Personal information
- Full name: Wilber Alejandro Sánchez Ramírez
- Date of birth: October 24, 1979 (age 46)
- Place of birth: Managua, Nicaragua
- Height: 1.75 m (5 ft 9 in)
- Position: Striker

Team information
- Current team: Real Estelí
- Number: 8

Youth career
- 1998–1999: Don Bosco

Senior career*
- Years: Team / Apps / (Gls)
- 1999–2001: Inter Barrio Cuba
- 2001–2003: Walter Ferretti
- 2003–2005: Parmalat /  / (36)
- 2005–2006: Masatepe /  / (18)
- 2006: Real Estelí /  / (8)
- 2007: San Salvador / 12 / (4)
- 2007–2008: América Managua /  / (10)
- 2008–2010: Walter Ferretti /  / (20)
- 2010–2013: Real Estelí /  / (21)

International career^{‡}
- 2001–2011: Nicaragua / 19 / (0)

= Wilber Sánchez (footballer) =

Nicaraguan footballer (born 1979)

Wilber Alejandro Sánchez Ramírez (born October 24, 1979) is a Nicaraguan footballer who currently plays for Real Estelí.

==Club career==
He started his career at second division Inter Barrio Cuba and played for Walter Ferretti, Parmalat, Masatepe and Real Estelí.

===El Salvador===
After a stunning performance in the 2007 UNCAF Nations Cup, played in San Salvador, Sánchez joined San Salvador F.C. In his debut game, the speedy striker came on as a substitute in the 65th minutes, but managed to score 2 headed goals, giving his side the victory, 3–2, against Vista Hermosa.

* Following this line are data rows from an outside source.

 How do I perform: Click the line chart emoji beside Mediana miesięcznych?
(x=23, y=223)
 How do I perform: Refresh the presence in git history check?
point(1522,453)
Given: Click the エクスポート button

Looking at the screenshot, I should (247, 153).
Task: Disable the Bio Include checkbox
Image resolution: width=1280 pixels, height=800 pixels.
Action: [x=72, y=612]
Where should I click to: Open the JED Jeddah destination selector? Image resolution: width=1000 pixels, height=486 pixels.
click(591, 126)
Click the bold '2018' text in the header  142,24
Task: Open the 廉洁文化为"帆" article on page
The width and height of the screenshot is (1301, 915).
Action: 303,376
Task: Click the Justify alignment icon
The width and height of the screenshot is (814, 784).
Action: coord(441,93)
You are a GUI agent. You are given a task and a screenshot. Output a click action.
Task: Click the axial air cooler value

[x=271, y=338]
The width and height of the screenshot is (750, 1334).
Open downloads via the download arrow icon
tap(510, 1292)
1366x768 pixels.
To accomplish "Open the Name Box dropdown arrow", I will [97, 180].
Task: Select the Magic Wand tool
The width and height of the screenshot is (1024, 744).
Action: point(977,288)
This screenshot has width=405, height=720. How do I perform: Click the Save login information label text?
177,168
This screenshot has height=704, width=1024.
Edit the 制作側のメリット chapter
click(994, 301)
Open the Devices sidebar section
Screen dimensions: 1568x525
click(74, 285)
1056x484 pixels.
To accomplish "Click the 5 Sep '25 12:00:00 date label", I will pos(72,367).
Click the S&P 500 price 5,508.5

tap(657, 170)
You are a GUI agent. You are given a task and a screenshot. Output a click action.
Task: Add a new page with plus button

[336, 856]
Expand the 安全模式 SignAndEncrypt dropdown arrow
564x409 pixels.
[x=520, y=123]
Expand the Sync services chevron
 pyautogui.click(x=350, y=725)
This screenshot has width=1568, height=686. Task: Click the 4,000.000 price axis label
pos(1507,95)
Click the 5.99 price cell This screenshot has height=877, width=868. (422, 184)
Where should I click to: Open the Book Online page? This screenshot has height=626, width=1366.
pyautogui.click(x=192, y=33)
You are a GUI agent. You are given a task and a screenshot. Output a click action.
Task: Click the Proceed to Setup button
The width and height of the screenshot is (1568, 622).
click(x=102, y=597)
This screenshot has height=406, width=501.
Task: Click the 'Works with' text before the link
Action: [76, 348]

In June 2007 he was snapped up by América Managua but left them for Walter Ferretti a year later. He has played for Real Estelí since 2010.

==International career==
Sánchez made his debut for Nicaragua in an April 2001 friendly match against Belize and has earned a total of 19 caps, scoring no goals. He has represented his country in 2 FIFA World Cup qualification matches and played at the 2001, 2007, 2009, and 2011 UNCAF Nations Cups as well as at the 2009 CONCACAF Gold Cup.

His final international was a January 2011 UNCAF Nations Cup match against Belize.

==Personal life==
He is married to Jessica Matamoros and they have a daughter, Briana.